Se il 2022 è un anno complicato per il vino italiano, il 2023 sarà decisamente peggio. Non lascia dubbi l’indagine congiunturale dell’Osservatorio Uiv-Vinitaly che ha evidenziato come lo scenario recessivo atteso per il prossimo anno farà flettere al ribasso i fatturati dei big del vino italiano in una doppia cifra stimata al -16 per cento. Un valore che, in termini assoluti, si traduce in un totale delle vendite italiane a quota 12 miliardi di euro, contro i 14,3 previsti per il 2022, i 13,5 del 2021, i 12,2 del 2020 e i 13,7 del 2019. Un risultato, quindi, addirittura inferiore rispetto all’anno dello scoppio della pandemia. Unica nota di lieve speranza: i costi, aumentati dell’83% nel corso dell’ultimo anno, sono attesi in lieve diminuzione dell’11 per cento.
Sempre nel 2023, il margine operativo lordo è previsto a quota 4%, un risultato che si scontra con il 10% stimato quest’anno, il 25% del 2021 e che, anche in questo caso, risulta persino peggio del 17% del 2020. In termini monetari, la riduzione del Mol atteso per l’anno prossimo è di circa 900 milioni di euro, pari a un totale di 530 milioni di euro contro il valore di 1,4 miliardi del 2022 e i 3,4 miliardi del 2021.

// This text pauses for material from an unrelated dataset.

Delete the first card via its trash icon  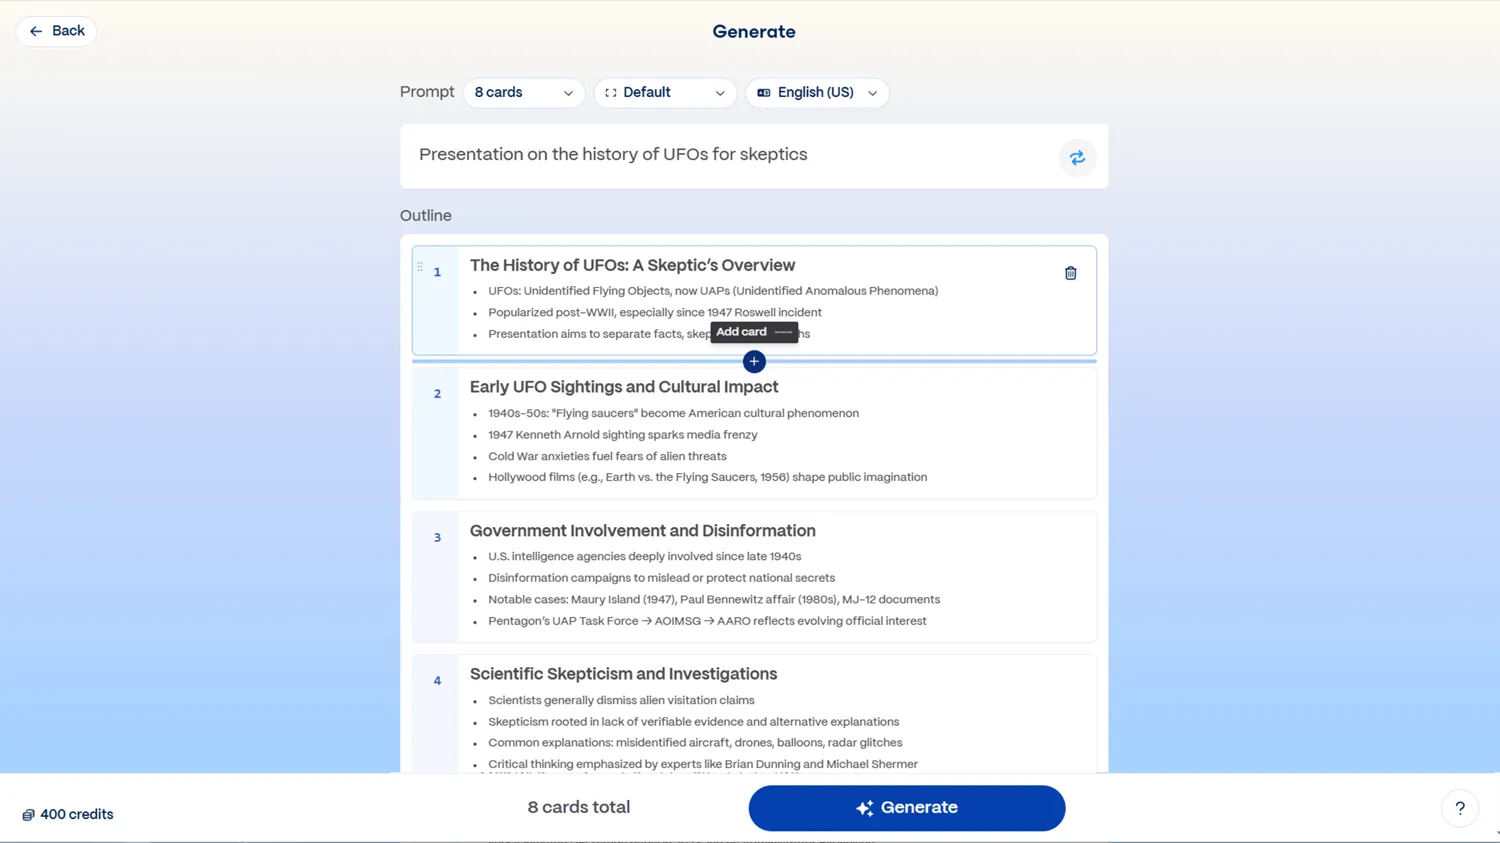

Passando all’anno in corso, le vendite procedono a due velocità: a volume si attende una riduzione dell’1% a 41,4 milioni di ettolitri, mentre a valore, come anticipato, si stimano 14,3 miliardi di euro (+6%), complici soprattutto l’Horeca e la vendita diretta. L’incremento del 7% sul prezzo medio, come specifica l’analisi, “è però del tutto inflattivo e non basta a coprire i costi, come dimostrato dalle richieste delle imprese alla distribuzione di aumentare i listini mediamente del 12 per cento”. Procedendo allo spaccato per area geografica, l’estero brilla sulla dinamica valoriale (+10% contro il +1% del mercato italiano), mentre i volumi sono attesi stabili in Italia e in leggera contrazione sui mercati internazionali, in particolare in Usa , Germania, Uk – dove si è registrato un calo dei volumi di vendita del 10% in Gdo – Cina e Russia.
Su queste performance pesa anche il il calo del 15%-20% dei valori medi del vino sfuso, relativi a una nuova vendemmia sopra i 50 milioni di ettolitri. “Una riduzione di 3 milioni di ettolitri – afferma l’analisi – aiuterebbe ad alleggerire la filiera delle eccedenze, liberando energia sulla parte sana e messa in commercio”. Infatti, “la sovrapproduzione genera extra sia tra i vini comuni che tra le Dop-Igp; per questo sarebbe necessario fare ordine sul sistema dei prodotti certificati”: su un totale di 458 Dop-Igp solo 90 hanno un tasso di imbottigliato su rivendicato sopra l’80%, mentre sono ben 270 (il 60% del totale) le denominazioni sotto il 60% di imbottigliato.